The line picked up almost instantly.
"This is Alessandro," he growled. "I don't give a damn how much Genevieve paid you. Shut down this pathetic farce right now. Put her on the damn phone!"
The voice on the other end instantly tightened with terror. "My apologies, Don... but I regret to inform you that she is deceased."
Sensing the murderous intent radiating through the phone line, the coroner spoke faster, desperate to prove that this was no sick prank.
"If you need visual confirmation, sir, I can switch this to a video call."
Alessandro accepted the feed. The screen flared to life.
It was the morgue.
The coroner stepped back, a gloved hand pulling open one of the steel subterranean body lockers.
A lifeless, frost-kissed face appeared on the screen.
It was my face.
Alessandro stared unblinkingly at the screen, his eyes practically bulging from their sockets.

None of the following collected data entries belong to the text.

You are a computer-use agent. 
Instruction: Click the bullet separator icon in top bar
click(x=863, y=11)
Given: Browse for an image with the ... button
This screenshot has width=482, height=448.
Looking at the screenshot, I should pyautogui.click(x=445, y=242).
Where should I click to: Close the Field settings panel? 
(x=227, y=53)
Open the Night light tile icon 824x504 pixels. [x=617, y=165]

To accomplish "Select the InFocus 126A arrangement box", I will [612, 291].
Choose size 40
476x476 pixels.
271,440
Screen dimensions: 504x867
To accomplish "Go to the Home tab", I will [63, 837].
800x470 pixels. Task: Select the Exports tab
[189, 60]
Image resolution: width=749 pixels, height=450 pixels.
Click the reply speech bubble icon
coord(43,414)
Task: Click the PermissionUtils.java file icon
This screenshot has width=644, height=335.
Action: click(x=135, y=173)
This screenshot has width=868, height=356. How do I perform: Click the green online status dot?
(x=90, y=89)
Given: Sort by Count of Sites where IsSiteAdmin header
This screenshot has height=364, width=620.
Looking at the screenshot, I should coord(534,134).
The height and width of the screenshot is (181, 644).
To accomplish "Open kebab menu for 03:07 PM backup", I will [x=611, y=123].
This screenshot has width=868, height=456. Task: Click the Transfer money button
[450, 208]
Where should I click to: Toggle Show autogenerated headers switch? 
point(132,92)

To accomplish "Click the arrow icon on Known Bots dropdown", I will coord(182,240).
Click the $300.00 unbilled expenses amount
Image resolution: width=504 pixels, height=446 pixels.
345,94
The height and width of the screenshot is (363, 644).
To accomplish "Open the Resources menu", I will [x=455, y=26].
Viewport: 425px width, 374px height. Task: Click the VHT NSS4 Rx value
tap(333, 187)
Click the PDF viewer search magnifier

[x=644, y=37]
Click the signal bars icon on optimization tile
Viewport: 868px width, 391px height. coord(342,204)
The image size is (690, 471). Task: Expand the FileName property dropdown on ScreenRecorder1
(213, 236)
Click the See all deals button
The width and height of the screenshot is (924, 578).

"This is impossible..." His voice broke into a violent tremble, laced with a raw, primal terror he didn't even realize he was feeling.
It was as if the marrow had been sucked straight from his bones. His knees buckled, and the untouchable Mafia Don collapsed heavily onto the floor.
Through the glowing screen, that frozen, lifeless corpse lay in total silence—a morbid monument mocking his arrogant omnipotence and blind ignorance.
"She... is actually dead?" Alessandro murmured to the empty room, his eyes wide, vacant, and utterly shattered.